Brief contralateral stimulation during long maintained ipsilateral stimulation. In one turtle with a right D6–D7 hemisection (Fig. 3A), we used a brief train of electrical pulses to activate a site in the right rostral scratch receptive field. When presented alone, this stimulus either produced no left motor output (three of four episodes; Fig.3C) or a brief burst of left hip extensor activity (one of four episodes). When maintained mechanical stimulation of the left rostral scratch receptive field was delivered, this preparation responded with mostly rhythmic bursts of left hip flexor activity, the hip extensor deletion variation of rostral scratching (Fig.3B). When the brief right-side stimulation was presented during maintained mechanical stimulation of the left rostral scratch receptive field, at least one cycle of normal rostral scratching was observed with left hip extensor activity and left hip flexor quiescence in between successive bursts of left hip flexor activity (11 of 12 episodes; Fig. 3D). In six of these episodes, several cycles of left hip extensor bursts were produced; in each of these episodes, there was a gradual decline in the amplitude of the successive left hip extensor bursts and in the duration of successive periods of left hip flexor quiescence (Fig. 3D).
We measured the latency of the onset of the last hip extensor burst from the offset of the right-side electrical stimulation for 9 of 12 episodes in which the last hip extensor burst began after stimulus offset. These latencies varied from 1.8 to 12.2 sec. These observations are consistent with the hypothesis that there was a multisecond afterexcitability in the activation of the left-side hip extensor circuitry by the right-side stimulation.

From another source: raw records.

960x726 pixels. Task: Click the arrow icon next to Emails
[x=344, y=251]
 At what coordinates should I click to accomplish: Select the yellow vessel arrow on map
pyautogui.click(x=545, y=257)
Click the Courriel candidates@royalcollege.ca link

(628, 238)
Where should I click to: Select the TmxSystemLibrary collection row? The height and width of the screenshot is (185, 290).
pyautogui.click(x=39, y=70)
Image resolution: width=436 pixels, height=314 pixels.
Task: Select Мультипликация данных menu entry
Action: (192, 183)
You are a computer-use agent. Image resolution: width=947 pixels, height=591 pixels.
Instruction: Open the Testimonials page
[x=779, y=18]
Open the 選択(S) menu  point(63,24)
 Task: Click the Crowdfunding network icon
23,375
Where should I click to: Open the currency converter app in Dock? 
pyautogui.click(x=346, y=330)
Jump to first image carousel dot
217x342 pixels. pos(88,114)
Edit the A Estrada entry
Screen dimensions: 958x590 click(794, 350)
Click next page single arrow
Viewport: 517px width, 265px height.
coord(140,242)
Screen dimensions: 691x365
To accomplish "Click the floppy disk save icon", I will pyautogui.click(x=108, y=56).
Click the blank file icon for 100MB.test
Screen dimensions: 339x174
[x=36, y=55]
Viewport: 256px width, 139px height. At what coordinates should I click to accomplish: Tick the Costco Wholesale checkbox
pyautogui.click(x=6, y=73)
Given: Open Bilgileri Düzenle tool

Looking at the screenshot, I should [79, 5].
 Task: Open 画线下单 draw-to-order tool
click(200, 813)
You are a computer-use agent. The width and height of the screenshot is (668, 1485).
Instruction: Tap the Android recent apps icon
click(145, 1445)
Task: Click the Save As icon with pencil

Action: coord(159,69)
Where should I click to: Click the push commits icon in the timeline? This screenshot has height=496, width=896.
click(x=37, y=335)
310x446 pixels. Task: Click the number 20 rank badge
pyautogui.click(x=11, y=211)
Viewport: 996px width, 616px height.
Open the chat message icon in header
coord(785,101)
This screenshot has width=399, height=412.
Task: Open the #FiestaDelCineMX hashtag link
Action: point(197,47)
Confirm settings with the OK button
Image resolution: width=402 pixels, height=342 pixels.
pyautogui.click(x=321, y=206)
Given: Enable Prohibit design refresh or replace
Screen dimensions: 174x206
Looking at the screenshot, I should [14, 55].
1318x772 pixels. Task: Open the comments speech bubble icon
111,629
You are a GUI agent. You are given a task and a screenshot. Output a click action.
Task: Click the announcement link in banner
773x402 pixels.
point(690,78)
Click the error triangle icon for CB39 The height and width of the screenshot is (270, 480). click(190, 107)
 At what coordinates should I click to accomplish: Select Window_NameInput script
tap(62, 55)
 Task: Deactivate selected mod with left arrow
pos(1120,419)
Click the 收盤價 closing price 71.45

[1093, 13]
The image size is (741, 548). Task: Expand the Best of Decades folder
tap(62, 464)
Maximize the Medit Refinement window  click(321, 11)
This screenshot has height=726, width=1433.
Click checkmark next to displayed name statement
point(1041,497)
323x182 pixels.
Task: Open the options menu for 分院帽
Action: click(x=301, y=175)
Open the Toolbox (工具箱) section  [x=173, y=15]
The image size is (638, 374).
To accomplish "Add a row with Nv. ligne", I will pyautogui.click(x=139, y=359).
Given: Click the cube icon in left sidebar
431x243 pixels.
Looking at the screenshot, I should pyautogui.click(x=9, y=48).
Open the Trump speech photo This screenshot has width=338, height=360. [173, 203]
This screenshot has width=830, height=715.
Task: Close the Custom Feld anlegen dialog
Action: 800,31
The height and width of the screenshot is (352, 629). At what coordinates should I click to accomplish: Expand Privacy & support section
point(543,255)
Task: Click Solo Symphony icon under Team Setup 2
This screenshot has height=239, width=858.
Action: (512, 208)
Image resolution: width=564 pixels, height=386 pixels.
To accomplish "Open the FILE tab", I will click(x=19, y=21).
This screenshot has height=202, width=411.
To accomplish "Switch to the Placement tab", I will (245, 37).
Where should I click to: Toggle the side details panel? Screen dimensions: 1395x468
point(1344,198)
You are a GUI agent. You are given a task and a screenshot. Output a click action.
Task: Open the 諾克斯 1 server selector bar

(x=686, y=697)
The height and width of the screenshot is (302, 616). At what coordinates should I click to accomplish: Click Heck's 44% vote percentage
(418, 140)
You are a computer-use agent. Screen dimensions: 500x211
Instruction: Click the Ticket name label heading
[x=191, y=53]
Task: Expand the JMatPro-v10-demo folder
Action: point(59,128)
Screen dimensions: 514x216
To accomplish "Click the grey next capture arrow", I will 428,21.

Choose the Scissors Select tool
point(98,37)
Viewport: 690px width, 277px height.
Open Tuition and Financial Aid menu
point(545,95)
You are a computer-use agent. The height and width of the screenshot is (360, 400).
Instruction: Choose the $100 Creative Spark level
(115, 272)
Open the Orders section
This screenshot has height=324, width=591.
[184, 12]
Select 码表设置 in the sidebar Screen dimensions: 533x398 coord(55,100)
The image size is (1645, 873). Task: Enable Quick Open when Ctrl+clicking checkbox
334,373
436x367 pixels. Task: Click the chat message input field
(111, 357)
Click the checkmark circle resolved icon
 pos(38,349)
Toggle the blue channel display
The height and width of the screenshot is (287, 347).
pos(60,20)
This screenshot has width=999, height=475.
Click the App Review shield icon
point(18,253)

The cycle that included the last hip extensor burst (Fig.3D, triangle) was an example of the variation of rostral scratching in which there was no hip flexor quiescence and in which hip extensor activity was coactive with low-level hip flexor activity (see Analyses of rostral scratching motor patterns in Materials and Methods).
Contralateral stimulation that preceded ipsilateral stimulation. In another turtle with a right D6–D7 hemisection (Fig. 4A), we used ∼5 sec of maintained mechanical stimulation in the right rostral scratch receptive field followed by ∼10 sec of maintained stimulation in the left rostral scratch receptive field to demonstrate reconstructed rostral scratching in left hindlimb nerves. In 8 of 11 episodes, the onset of left stimulation followed the offset of right stimulation by 0.0–5.4 sec; in the remaining three episodes, the onset of left stimulation preceded the offset of right stimulation by 0.1–0.3 sec. Right stimulation alone in this turtle activated repetitive firing of only a single motoneuron in the left hip extensor nerve (see left hip extensor response to right stimulation in Fig. 4C). Left rostral scratch receptive field stimulation alone in this turtle activated only rhythmic left hip flexor activity (Fig.4B). When the offset of right-side stimulation preceded the onset of left-side stimulation by 5.4 sec or less, the preparation responded near the onset of left-side stimulation with at least one reconstructed cycle of normal rostral scratching with rhythmic alternation between left hip flexor and left hip extensor activity (11 of 11 episodes; Fig. 4C). In 4 of 11 episodes, two cycles of left hip extensor bursts were produced; in each of these episodes, both the amplitude of the second left hip extensor burst and the duration of the second left hip flexor quiescence were less than that of the first (Fig. 4C). In two other episodes, the onset of left stimulation followed the offset of right stimulation by 9.8 and 10.0 sec; no hip extensor activity was observed during left stimulation in these episodes.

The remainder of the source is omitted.